I dip in and out the forum and usually anything I see someone has already posted with a response better then I could have. I do have experience with Nasopharyngeal cancer. I had a lump on my neck with no other symptoms and 3weeks later I'm walking out of of hospital with the dreaded green folder (this might be a Bath RUH thing). Please ask anything on here and I'll be able to give you my personal experience. I will say that treatment was tough and I hit the lowest point of my life but there is hope and over a year on I'm feeling good and I'm back working although wish I was retired but at 44 that's not feasible sadly. 

If your husband is having chemo radiotherapy it starts to get really draining a couple of weeks into the radiotherpy, he'll be tired and feel pretty rubbish and then all the other side effects will start such as taste loss, mucus and saliva diminishing. 

I would recommend having a chat about the Chemo drug i'm assuming it will be Cisplatin, this stuff can cause tinnitus after a few sessions so always keep the consultant informed. If you have the option to have a PEG / RIG take it its seems brutal that you'd need it but i was so grateful of it near the end of treatment.
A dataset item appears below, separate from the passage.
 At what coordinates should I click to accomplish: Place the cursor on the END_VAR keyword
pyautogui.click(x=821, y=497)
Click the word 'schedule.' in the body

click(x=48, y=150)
I had no choice i was told i was having it.

The main thing that kept me going was my wife  and kids just knowing they were there, carried on as normal when we had too and let me rest when i needed it. 

Ask anything and i'll keep an eye on the forum and give you my experiences.

Wishing you all the best

Alex

Hi

I’m new here. Just confirmed to have nasopharyngeal cancer earlier this week but still need further investigation to know the staging. Had recurring chest infections last year and coughing up blood since mid Nov. GP wasn’t helpful. Started with private respiratory consultations and had chest Xray, CT scans and found no cancer before Christmas. Did my own research and asked GP to refer to ENT to rule out nasopharyngeal cancer. Again, through private care as GP said not enough symptoms to refer me to cancer pathway. Found the lesion in post nasal area while doing the nasoendoscopy at the first appointment. Then MRI and biopsy. MRI confirmed it’s T1. Ultrasound for the lymph node normal.

Have been reading about radiotherapy and it does sound a bit scary….

VVN2046

Hi VVN

I had chemoradiotherapy in June 2023 for tonsil cancer....it is a very challenging treatment ..diagnosed at 68 I managed to get through the treatment....had a few problems....but no gain without pain....side effects do not hit everyone hard some tolerate the treatment better than others....try to stay off Google...unless for NHS/Macmillan/Cancer Research ETC......Keep the forum updated with your progress.

Peter

Thanks Peter E - I am reading quite a lot of the experiences so far and they all sound pretty challenging. I am 45 and I have sent my bf away for a trip for himself before things get really tough…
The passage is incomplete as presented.